[Problem] Search the data below for "profile"; list each line that holds it.

[Task input]
▼
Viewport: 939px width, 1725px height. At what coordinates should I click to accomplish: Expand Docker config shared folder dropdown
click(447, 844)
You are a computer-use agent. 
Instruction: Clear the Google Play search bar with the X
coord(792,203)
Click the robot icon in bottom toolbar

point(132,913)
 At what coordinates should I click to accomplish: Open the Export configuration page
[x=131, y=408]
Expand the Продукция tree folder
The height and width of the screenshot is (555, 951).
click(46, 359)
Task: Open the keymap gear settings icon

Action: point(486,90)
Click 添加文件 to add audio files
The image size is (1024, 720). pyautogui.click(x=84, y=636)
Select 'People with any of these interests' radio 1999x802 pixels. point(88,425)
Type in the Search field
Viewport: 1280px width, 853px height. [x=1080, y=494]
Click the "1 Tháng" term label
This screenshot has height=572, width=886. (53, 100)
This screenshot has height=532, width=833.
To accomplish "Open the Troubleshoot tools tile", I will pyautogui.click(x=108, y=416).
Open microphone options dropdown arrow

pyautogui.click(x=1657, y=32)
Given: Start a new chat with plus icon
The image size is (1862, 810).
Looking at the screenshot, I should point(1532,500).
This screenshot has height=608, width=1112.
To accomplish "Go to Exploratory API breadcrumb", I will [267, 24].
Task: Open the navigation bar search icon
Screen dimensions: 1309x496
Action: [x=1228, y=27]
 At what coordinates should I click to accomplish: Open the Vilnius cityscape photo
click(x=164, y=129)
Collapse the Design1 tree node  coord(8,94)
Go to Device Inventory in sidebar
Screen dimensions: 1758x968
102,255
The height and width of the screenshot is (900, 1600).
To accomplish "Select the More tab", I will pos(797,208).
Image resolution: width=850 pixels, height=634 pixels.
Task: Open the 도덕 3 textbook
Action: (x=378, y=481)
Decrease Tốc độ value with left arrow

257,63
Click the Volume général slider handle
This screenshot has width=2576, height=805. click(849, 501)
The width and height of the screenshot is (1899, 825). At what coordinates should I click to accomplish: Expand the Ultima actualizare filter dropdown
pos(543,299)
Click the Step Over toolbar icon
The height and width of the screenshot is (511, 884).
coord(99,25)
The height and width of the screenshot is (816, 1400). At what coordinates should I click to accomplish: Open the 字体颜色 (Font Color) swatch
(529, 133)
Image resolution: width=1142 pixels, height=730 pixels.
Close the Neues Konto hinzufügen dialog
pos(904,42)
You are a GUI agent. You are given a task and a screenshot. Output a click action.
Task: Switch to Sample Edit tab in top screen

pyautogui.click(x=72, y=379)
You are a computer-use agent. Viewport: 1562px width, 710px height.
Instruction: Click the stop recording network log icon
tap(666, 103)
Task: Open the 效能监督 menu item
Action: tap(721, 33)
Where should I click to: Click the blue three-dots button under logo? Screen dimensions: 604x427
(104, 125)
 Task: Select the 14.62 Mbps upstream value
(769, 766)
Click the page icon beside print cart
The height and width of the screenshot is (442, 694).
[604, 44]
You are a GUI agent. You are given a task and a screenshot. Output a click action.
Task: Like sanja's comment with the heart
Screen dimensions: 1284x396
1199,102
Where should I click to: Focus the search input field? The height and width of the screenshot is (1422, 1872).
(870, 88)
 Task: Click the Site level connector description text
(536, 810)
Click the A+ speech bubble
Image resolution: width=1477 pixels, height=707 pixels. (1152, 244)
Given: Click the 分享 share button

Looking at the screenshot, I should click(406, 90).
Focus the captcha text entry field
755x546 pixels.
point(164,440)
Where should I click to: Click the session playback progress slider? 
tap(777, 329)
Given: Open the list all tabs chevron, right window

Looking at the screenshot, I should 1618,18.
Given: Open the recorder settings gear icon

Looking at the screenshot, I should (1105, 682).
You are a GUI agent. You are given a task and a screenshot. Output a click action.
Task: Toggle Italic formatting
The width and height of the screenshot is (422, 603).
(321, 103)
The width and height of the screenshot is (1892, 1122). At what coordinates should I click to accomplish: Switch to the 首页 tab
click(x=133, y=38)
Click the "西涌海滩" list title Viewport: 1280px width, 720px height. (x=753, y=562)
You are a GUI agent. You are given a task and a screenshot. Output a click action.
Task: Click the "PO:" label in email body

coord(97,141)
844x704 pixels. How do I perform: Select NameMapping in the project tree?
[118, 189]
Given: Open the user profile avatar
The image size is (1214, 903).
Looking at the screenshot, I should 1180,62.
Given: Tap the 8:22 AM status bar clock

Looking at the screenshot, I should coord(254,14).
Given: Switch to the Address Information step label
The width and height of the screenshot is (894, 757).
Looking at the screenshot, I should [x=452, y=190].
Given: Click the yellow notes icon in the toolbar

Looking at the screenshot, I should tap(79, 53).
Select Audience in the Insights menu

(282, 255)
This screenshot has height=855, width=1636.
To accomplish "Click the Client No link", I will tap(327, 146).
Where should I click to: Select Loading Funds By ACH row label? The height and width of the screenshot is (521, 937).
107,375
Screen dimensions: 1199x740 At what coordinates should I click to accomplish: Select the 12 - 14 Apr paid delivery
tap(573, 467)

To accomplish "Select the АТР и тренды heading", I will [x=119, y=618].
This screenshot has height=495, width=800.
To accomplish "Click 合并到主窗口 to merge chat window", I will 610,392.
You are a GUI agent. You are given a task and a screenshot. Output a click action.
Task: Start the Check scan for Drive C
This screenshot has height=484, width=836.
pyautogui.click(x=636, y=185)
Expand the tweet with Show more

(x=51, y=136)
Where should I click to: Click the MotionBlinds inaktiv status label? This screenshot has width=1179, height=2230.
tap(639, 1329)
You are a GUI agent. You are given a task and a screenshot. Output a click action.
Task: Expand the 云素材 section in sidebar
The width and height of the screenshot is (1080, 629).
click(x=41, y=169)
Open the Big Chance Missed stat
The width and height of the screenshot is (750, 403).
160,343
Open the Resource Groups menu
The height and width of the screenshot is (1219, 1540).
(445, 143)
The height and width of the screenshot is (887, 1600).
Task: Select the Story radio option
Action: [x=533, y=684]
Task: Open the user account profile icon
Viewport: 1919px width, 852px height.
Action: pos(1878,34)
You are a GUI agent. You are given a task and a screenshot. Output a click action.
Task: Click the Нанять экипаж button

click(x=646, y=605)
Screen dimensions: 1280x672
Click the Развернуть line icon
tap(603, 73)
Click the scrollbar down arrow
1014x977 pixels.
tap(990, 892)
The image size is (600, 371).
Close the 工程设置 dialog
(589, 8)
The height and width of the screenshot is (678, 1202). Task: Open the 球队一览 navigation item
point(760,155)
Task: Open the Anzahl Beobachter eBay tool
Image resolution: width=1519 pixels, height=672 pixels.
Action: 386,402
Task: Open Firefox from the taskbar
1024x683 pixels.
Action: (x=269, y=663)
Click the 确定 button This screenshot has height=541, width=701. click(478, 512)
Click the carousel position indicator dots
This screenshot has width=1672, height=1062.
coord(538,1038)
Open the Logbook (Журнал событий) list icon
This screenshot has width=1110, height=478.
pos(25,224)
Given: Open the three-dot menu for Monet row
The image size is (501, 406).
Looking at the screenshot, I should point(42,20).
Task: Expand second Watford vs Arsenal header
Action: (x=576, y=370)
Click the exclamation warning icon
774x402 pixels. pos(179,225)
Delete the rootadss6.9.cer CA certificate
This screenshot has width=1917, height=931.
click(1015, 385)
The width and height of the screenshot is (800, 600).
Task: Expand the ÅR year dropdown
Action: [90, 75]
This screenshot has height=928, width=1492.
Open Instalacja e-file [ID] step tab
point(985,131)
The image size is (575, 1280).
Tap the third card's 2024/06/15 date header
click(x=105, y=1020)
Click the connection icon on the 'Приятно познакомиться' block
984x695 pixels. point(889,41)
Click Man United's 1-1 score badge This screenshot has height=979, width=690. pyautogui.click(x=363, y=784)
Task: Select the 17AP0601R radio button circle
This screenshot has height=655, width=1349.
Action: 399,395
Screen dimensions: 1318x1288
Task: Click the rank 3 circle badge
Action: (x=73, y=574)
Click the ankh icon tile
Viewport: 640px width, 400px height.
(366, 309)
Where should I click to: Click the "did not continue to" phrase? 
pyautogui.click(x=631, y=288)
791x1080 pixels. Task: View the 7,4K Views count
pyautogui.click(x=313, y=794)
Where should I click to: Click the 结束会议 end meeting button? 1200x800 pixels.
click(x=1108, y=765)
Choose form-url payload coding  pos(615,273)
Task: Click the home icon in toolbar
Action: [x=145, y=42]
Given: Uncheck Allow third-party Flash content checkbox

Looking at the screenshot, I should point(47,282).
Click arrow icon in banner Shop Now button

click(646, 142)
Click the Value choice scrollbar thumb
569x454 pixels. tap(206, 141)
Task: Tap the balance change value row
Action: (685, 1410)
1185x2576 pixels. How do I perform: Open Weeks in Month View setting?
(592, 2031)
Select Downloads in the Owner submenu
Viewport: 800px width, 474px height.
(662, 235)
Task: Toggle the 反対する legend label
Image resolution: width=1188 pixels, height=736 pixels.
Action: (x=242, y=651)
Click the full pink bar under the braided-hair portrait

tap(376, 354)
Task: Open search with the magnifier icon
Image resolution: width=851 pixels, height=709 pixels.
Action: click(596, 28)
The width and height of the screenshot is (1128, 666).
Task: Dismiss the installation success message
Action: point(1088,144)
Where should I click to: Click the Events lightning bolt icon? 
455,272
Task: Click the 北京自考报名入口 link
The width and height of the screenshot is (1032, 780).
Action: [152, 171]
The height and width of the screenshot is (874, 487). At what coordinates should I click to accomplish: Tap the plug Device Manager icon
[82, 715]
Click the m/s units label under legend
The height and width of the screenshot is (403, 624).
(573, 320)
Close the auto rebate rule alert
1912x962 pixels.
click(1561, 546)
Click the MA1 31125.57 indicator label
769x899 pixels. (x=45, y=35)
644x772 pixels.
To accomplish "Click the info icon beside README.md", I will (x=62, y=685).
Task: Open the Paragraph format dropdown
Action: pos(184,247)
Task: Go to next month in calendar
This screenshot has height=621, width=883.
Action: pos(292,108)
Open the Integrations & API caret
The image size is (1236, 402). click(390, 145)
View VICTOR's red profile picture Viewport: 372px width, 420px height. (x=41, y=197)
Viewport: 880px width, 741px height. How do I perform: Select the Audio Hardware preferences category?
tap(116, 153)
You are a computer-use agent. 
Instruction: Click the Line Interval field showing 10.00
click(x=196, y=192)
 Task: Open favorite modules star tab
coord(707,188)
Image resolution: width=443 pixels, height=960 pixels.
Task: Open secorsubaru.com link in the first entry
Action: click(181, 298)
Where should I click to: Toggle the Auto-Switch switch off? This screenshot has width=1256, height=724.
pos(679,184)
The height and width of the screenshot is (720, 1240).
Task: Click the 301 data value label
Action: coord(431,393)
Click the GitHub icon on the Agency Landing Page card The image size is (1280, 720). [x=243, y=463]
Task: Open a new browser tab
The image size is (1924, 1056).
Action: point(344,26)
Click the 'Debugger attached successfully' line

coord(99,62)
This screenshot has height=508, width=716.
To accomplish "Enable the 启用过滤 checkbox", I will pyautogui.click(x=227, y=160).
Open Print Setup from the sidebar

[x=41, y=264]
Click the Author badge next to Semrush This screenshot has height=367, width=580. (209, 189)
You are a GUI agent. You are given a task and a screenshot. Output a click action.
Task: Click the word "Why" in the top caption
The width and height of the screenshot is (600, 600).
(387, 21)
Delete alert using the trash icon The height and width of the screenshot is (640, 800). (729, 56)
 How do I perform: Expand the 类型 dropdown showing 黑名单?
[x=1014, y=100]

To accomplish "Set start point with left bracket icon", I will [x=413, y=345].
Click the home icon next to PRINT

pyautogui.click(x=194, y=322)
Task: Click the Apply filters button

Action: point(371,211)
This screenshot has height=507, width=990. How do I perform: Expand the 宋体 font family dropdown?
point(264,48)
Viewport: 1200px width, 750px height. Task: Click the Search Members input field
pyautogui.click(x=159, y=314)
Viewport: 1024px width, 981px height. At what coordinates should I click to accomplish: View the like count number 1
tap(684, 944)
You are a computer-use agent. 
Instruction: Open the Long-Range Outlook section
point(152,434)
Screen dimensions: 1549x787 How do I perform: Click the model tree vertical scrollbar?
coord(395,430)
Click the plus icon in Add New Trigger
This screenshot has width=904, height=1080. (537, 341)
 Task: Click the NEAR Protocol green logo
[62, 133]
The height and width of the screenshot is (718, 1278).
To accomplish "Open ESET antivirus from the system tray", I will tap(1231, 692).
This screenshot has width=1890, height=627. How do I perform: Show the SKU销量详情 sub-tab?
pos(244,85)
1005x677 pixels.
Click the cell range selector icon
▲
[Result of this exercise]
Given: Open the user profile avatar
Task: Open the user account profile icon
View VICTOR's red profile picture Viewport: 372px width, 420px height. (x=41, y=197)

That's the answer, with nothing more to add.